IRS fights to the finish; there is no incident date in the COVID declaration. Meg and Dave say, “So what? There was one in the OH declaration thereunder, namely, viz., and to wit, 1/20/20.”
IRS’ ex post facto regulatory binge doesn’t work.
Ch J Kerrigan, and Judges Foley, Buch, Nega, Pugh, Ashford, Urda, Copeland, Jones, Toro, Greaves, and Weiler are on board with this.
Judge Ronald L. (“Ingenuity”) Buch concurs, noting that Chevron may be on the way out, as the Supremes have granted cert in a case to reconsider. Howbeit, “Over a century of precedent supports the unremarkable proposition that ‘[a] regulation to be valid must be reasonable and must be consistent with law.’ Before Chevron, it was clear that ‘regulations, in order to be valid, must be consistent with the statute under which they are promulgated.’
“In recent years, the Supreme Court has held regulations to be inapplicable with only a fleeting reference to Chevron…, or without referencing Chevron. And the Supreme Court has specifically stated that it ‘need not resort to Chevron deference . . . [when] Congress has supplied a clear and unambiguous answer to the interpretive question at hand.’” 162 T. C. 7, at p. 24. (Citations omitted).
Judges Nega, Ashford, Urda, Copeland, Toro, and Greaves agree.
Judge Courtney D. (“CD”) Jones says this case strikes a blow for Rare Noodledom. Hallmark Collective and Sanders keep a consistent tone. When Congress sets a limit, game over. Culp doesn’t apply outside 3 Cir, and cert has been sought there.

========

Task instructions —
A. Summarize the commentary on the Tax Court's COVID disaster-declaration ruling in three sentences.
B. Pick up the commentary on the Tax Court's COVID disaster-declaration ruling after its last sentence and keep writing it.

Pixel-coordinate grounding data
========

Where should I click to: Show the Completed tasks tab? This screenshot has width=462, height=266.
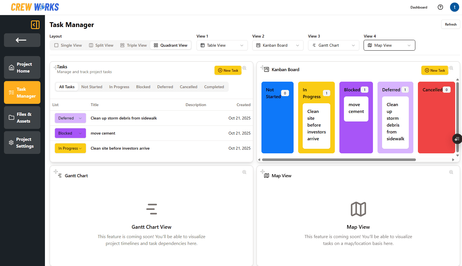(x=214, y=87)
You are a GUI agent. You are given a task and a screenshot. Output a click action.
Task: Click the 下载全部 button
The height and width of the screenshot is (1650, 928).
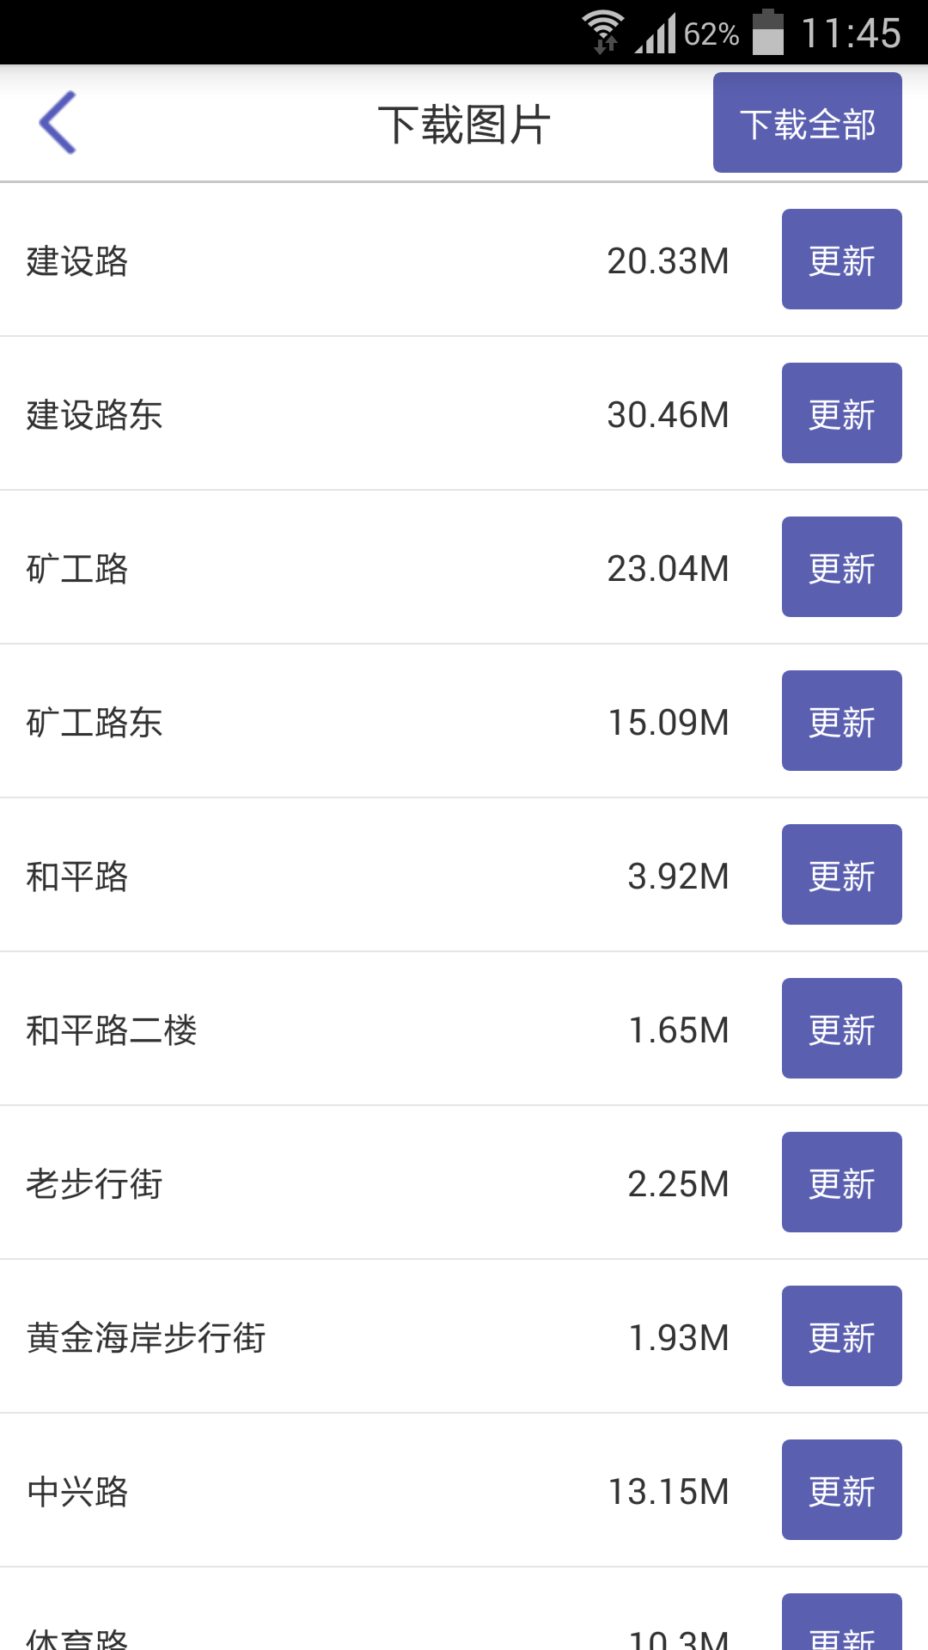[x=807, y=123]
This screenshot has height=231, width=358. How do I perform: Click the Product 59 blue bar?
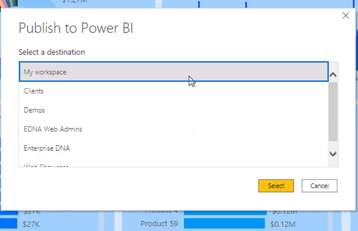(224, 223)
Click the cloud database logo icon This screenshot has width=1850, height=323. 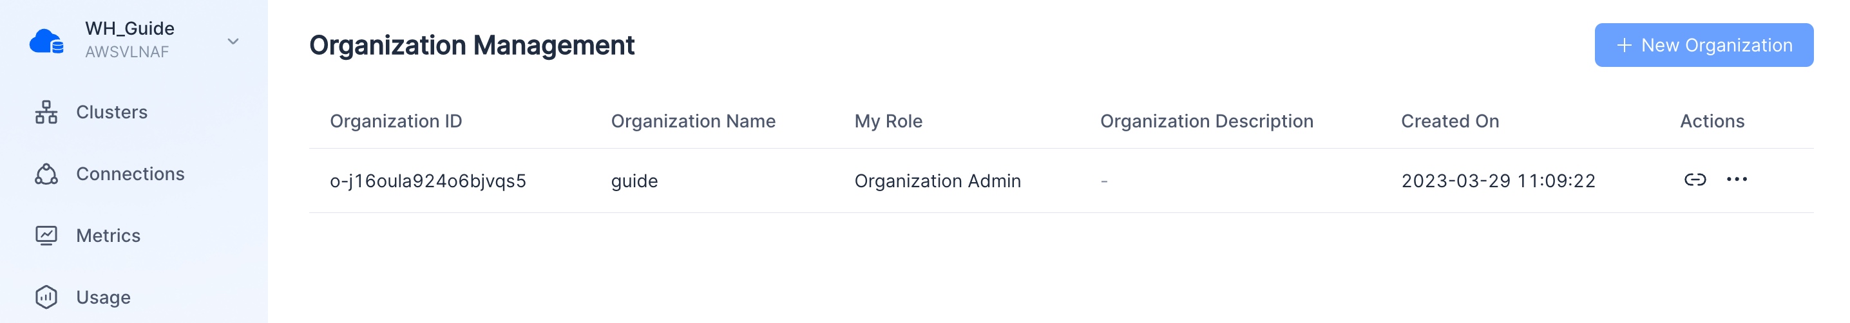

========

Per-task answers —
A. The IRS argued that the COVID declaration had no incident date, but Meg and Dave answered that the OH declaration under it gave one, 1/20/20. The piece says the IRS's ex post facto regulatory approach does not work, a view that Chief Judge Kerrigan and eleven other judges join. Judge Buch concurs, noting that Chevron may be on the way out but that long precedent requires regulations to be consistent with their statute, and Judge Jones adds that a limit set by Congress ends the matter and that Culp does not apply outside the Third Circuit.

B.
“Today, the opinion of the Court holds that section 7508A(d) provides for an unambiguously self-executing postponement period for certain acts set forth in section 7508(a), including the filing of a petition for redetermination with the Tax Court. § 7508(a)(1)(C); see op. Ct. p. 18. This position is consistent with the Court’s prior decisions in Hallmark and Sanders that the deadline under section 6213(a) is jurisdictional, because unlike equitable exceptions, statutory exceptions to jurisdictional deadlines are of course permissible. Moreover, our prior decisions in Hallmark and Sanders are further undergirded by the jurisdictional nature of the AIA, codified under section 7421(a)….” 162 T. C. 7, at pp. 26-27.
Judge CD Jones points out that assessment and collection are as essential as barring injunctions to prevent collection and enforcement. And as I have pointed out, the automatic stay in Section 6213(a) is a narrow exception to Anti-Injunction Act’s high wall against interference.
Judge Greaves is OK with the Section 6213(a) part. Judges Buch, Nega, Urda, Copeland, nd Toro agree with it all.